Few health plans have all of these clinical data analysis capabilities. And those that do are likely to admit that their processes and technology have room for improvement.
Why Incorporate Clinical Data?
Clinical data contains the greatest details about patient health and risks that simply can’t be obtained from claims data alone. Additionally, only clinical data can validate the risk assumptions and predictions that are developed through the analysis of claims data.
So, why isn’t every health plan rushing to fully use clinical data in their risk adjustment programs? Because it’s difficult – very difficult.
The Obstacles
The first challenge is obtaining the data. Although health plans can request patient records from the providers that submit claims to them, the collection process is difficult. Currently, most patient record collection is done manually via fax, mail, or even by sending chart abstracters in person to provider offices. It’s a costly and time-consuming process.

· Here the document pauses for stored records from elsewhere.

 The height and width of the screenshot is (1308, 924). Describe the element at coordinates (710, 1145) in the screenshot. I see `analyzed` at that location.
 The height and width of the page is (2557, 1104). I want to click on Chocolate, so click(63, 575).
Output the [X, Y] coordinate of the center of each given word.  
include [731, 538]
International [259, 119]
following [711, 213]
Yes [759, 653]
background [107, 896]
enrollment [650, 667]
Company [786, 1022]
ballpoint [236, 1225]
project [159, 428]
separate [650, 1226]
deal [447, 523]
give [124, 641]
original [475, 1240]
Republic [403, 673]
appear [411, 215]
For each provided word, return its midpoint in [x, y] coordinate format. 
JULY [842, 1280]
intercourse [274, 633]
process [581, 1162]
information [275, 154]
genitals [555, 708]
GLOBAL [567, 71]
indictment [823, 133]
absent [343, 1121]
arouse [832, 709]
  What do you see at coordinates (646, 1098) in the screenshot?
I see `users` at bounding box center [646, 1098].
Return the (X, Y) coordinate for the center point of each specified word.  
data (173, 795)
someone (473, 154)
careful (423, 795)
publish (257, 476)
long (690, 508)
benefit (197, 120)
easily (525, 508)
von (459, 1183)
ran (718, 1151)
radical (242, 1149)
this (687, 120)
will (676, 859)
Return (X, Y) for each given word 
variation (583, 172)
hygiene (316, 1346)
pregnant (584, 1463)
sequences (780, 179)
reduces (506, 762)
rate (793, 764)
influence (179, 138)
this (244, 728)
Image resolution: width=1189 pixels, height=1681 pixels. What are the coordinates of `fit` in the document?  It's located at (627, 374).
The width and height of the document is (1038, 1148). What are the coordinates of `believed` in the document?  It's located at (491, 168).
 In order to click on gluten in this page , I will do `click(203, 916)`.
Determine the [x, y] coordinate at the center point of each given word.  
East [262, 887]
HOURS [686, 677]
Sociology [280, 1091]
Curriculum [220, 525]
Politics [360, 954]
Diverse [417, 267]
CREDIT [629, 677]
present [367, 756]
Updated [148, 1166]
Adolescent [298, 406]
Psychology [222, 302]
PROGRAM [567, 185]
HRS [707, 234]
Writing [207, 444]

Compounding the data collection challenges is the complex network of providers. The average Medicare patient sees six physicians per year. That means there are at least six charts to collect for a single patient per year – if the health plan wants to develop a longitudinal picture of health and risk.
The increased use of electronic health records (EHRs) is creating the potential for health information exchanges (HIEs), but its practical use in today’s industry is limited. Despite the rapid increase in EHR adoption, interoperability across disparate systems has yet to be realized. While the business case for HIEs is fairly straightforward for payers, getting providers to participate can be challenging. And questions around how HIEs are funded and how data exchange is priced still remain. However, it’s an important progression in the future of risk adjustment.
Subsequent challenges include handling the data – namely, its storage, integration, and retrieval/reuse. While health plans manage vast volumes of claims data, few have the infrastructure or processes to handle clinical data.
Similarly, the analytics needed to extract value from clinical data are simply not in use by the majority of health plans. This is especially true given that the majority of clinical data is unstructured free text that cannot be parsed without advanced technology. While health plans have sophisticated analytics in place for their claims and other administrative data, clinical data analytics (from a health plan perspective) are a relatively new frontier that hasn’t been readily explored.
A Perspective on the Future of Clinical Data Use
Health plans are highly experienced with technology infrastructures, processes, and productivity. There’s little doubt that they can, and will, leverage that experience and apply it to clinical data management in the future. That provides a fraction of the remedy for the challenge.
What’s missing are new data collection, analysis, and management capabilities. Technology advances such as process automation and virtual remote printing can be used to ingest chart data from provider systems in lieu of manually scanning or faxing. Then, optical character recognition (OCR) and natural language processing (NLP) can automate the analysis of large clinical data sets – regardless of each record’s native format – and provide meaningful insights, such as accurate coding suggestions and suspected care gaps. Advanced analytic capabilities powered by NLP have the potential to impact the health plan’s bottom line, improve population health management, and inform business decisions such as premium pricing, membership expansion, provider contracting, bid rate calculation, and more.
The Affordable Care Act is gradually reducing Medicare Advantage payment benchmarks. And CMS’s 2017 Final Notice, published on April 4, revealed that the new proposed hierarchical condition category (HCC) model would result in reduced risk factors for some of the most prevalent HCCs, further underscoring the importance of accurate documentation and coding. Traditional approaches to collecting and analyzing data used for risk adjustment are simply not enough.
By using technology to fully take advantage of clinical data, organizations can gain the greatest visibility into their risk and manage it appropriately.